Baran OS

A coordination runtime for networks of autonomous agents — AI, sensors, humans, or anything that can emit and receive events.

"Baran designed networks where no single node is indispensable. This runtime inherits that principle."

Why Baran

The Name

Paul Baran invented the concept of distributed, survivable networks — networks where no single point of failure can bring down the whole. Baran OS inherits that principle: agents connect, disconnect, and fail independently. The network adapts.

The Problem

Coordinating multiple autonomous agents — AI, sensors, humans, rule engines — is hard. Developers build coordination from scratch for every project, or use frameworks designed to orchestrate LLM chains within a single process. Neither scales to heterogeneous, independent agents across networks.

The Difference

Tools like LangGraph and CrewAI orchestrate LLM workflows in-process. Baran OS is infrastructure for coordinating independent agents across networks. Those tools can run inside Baran agents. Baran is the coordination layer underneath — complementary, not competing.

Vision

We're building toward a future where networks of agents — AI, sensors, humans, legacy systems — self-discover, self-organize, and coordinate autonomously.

Self-Discovering Networks

Agents announce their capabilities and discover each other dynamically. No manual wiring, no static configuration.

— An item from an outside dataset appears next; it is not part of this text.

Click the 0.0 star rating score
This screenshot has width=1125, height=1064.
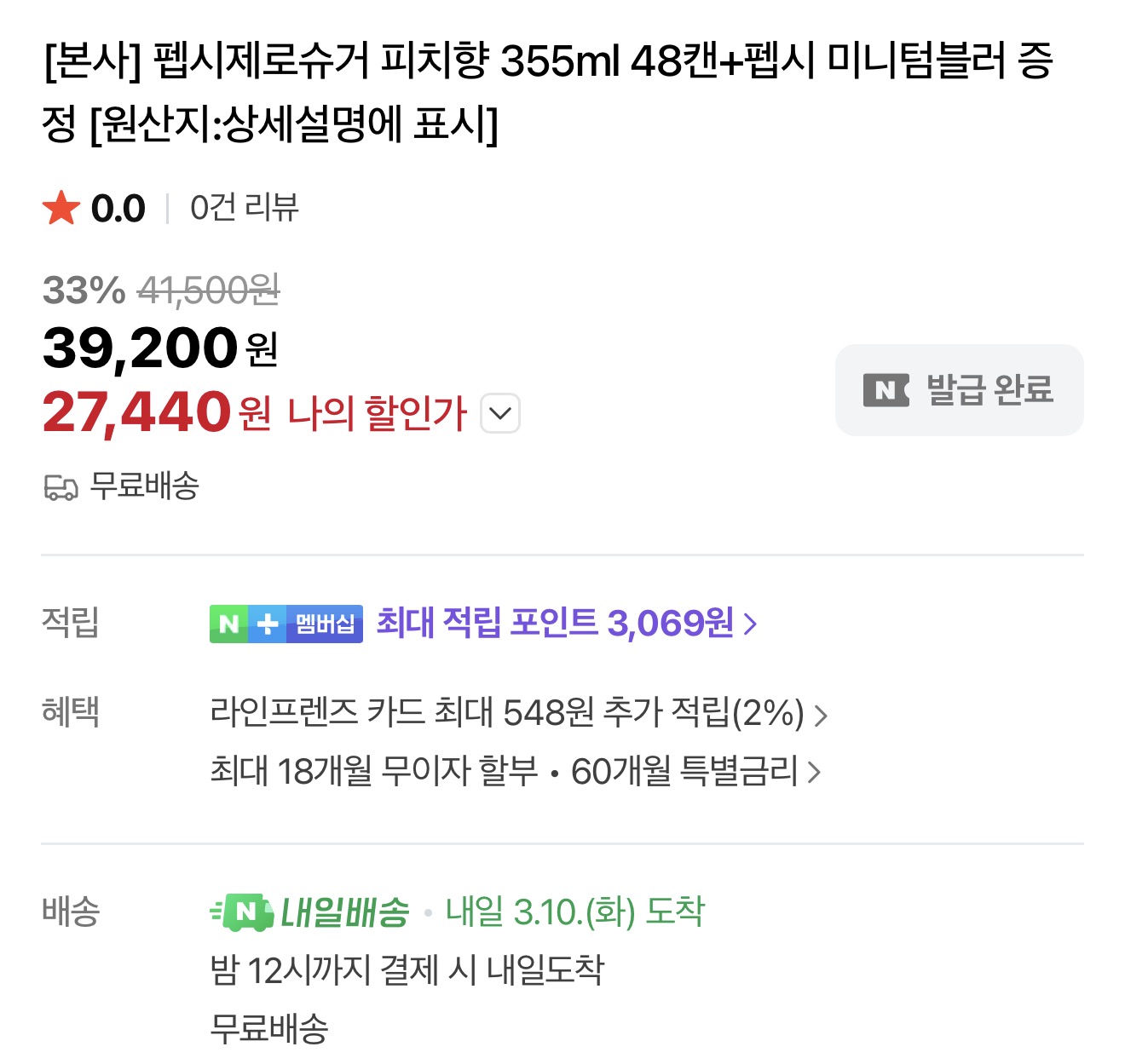[118, 209]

New agents join the network and become available immediately.

Humans as Validators

Humans participate as decision-makers when needed — approving plans, resolving conflicts, validating outputs — not as operators manually connecting systems together.

Decentralization First

Auto-discovery and self-management are first-class capabilities, not afterthoughts. Each node operates autonomously and can function independently when disconnected.

Federation

Independent networks collaborate across organizational and geographic boundaries. A community node handles local events; when capacity is exceeded, it relays to regional or national networks.

Use Cases

Emergency Management

A sensor detects a wildfire, an AI agent estimates risk, a rule-based agent allocates resources, a human approves the evacuation plan. Each agent contributes its specialty. With federation, community and provincial networks coordinate hierarchically.

Autonomous Coding

A planner breaks down the task, a coder writes the implementation, a reviewer checks for issues, a tester validates the result. Each agent can use a different LLM or strategy, coordinated as workflow steps with result chaining.

Agent Swarms

Dozens of agents with different capabilities register dynamically, discover each other through the capability registry, and self-organize into workflows. Broadcast routing and capability-based discovery provide the infrastructure swarms need.

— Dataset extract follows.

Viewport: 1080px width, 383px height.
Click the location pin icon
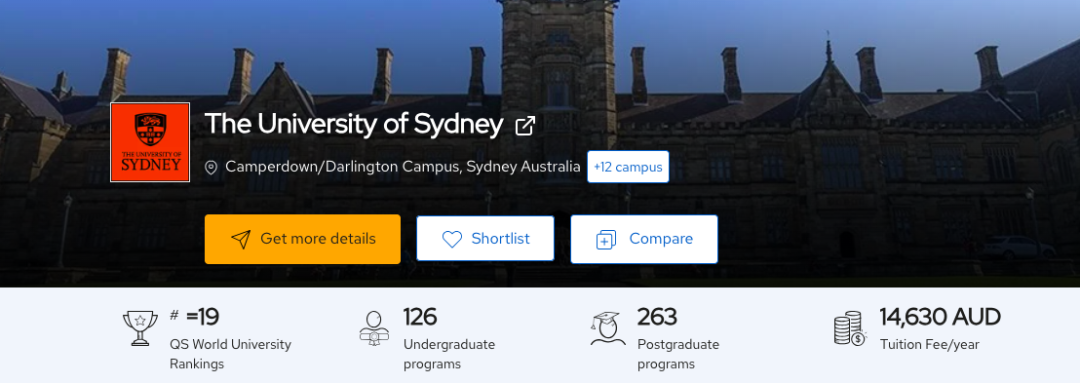211,167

AI Meets Traditional Systems

Mix LLM-based agents with rule engines, sensor feeds, legacy services, and human decision points — all speaking the same event protocol. An IoT sensor triggers a workflow, an AI analyzes data, a heuristic applies business rules, a human makes the final call.

Architecture

Agents connect to the runtime, register their capabilities, and receive workflow steps matched to those capabilities. The runtime handles routing, sequencing, state, health monitoring, and failure detection.

Baran OS Architecture — Runtime with Router, Workflow Engine, and Capability Discovery connected through Event Bus (NATS JetStream) to external agents

Core Principles

1

Agents Are External Processes

Bring your own language, framework, and logic. Baran only coordinates.

2

Event Bus Communication

All communication flows through the event bus. No direct agent-to-agent calls. Observable, auditable, resilient.

3

Immutable Events, Stateless Agents

The runtime owns all state. Agents are disposable and horizontally scalable.

4

Typed Protocol

Protobuf-defined events with strict payload typing. No stringly-typed chaos.